4 Comments on ““You can learn from the duck, now”

  1. Imparare dal papero. Queeek. Un’altra cosa da tenere a mente quando cerco di improvvisare.

  2. sono molto belli:

    1)l’atteggiamento mentale nel parlare di un musicista molto amato e stimato

    2)i ricordi di suggerimenti decisivi

    3)la saggezza della serenità del ricordo

    4)l’amore del paradosso

    personalmente non condivido alcune opinioni su musicisti nominati, anche se con credenziali autorevoli

    Claudio Fasoli

  3. Volevo ringraziare, a nome mio e di Gianni, tutti quelli che sono passati a leggere e in particolare Adrix e Claudio Fasoli che sono intervenuti direttamente a commentare. So che Gianni ha ricevuto molto più feedback di quello visibile qui e ne sono sinceramente felice.

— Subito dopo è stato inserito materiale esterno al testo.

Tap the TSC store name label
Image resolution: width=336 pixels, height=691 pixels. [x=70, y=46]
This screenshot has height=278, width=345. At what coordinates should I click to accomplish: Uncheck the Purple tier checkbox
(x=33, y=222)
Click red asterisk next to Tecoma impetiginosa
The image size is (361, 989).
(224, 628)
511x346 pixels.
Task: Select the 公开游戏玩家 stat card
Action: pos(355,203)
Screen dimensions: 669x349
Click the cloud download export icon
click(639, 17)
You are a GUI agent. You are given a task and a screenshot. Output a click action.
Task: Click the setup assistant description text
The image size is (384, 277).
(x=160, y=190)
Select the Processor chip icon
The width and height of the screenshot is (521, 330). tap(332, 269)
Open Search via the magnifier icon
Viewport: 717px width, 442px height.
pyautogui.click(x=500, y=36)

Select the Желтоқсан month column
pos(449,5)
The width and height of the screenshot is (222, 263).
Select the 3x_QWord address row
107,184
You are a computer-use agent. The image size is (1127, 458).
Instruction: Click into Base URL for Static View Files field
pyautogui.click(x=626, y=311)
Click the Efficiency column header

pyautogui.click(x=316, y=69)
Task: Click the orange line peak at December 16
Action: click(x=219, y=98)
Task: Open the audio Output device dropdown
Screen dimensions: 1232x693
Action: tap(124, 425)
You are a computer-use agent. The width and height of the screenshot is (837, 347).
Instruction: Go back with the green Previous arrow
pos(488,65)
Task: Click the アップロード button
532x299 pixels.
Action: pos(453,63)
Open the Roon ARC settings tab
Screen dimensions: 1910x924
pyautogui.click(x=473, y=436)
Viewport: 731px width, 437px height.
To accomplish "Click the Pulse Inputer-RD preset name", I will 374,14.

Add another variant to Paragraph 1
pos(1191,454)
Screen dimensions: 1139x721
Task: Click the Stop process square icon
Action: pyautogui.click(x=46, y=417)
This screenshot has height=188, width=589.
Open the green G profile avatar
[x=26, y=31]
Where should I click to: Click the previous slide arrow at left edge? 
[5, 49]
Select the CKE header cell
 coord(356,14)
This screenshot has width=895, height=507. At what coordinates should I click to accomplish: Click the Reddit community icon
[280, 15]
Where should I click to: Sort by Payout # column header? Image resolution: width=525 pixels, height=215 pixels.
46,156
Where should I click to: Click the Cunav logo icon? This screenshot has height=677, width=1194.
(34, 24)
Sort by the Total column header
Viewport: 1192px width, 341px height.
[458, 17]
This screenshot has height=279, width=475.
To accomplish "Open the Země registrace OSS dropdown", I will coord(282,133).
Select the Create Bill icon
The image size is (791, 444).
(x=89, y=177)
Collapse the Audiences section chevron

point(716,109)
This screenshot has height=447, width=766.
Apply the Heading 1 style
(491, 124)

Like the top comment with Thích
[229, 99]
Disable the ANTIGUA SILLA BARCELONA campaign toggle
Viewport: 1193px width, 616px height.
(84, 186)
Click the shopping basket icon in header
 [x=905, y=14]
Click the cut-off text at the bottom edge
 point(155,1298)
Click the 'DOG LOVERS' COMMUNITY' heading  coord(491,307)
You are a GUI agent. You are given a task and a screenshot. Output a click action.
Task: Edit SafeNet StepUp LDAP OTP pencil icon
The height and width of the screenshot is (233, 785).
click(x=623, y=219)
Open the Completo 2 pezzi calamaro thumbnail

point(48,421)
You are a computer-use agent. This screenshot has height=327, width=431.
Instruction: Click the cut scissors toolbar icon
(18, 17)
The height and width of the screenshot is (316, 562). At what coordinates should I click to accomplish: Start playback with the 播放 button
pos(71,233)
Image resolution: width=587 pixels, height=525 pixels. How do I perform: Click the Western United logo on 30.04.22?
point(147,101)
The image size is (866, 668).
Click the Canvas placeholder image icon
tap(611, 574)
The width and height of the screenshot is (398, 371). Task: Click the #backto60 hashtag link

    Aggiungo che siccome questo testo sparirà pian piano dalla prima pagina (è la legge del blog, i contenuti vecchi dietro quelli più recenti), non controllerò i commenti in questa finestra. Per cui se volete essere certi di essere letti e magari commentati a vostra volta, scrivete direttamente in mail a me o a Gianni stesso.
    Grazie

  4. Una fitta di acuta nostalgia per cose non vissute.
    Essere teneri di fronte alla morte è solo di alcuni… ma forse è la musica, di lacy, che “abita” solo persone un po’ speciali.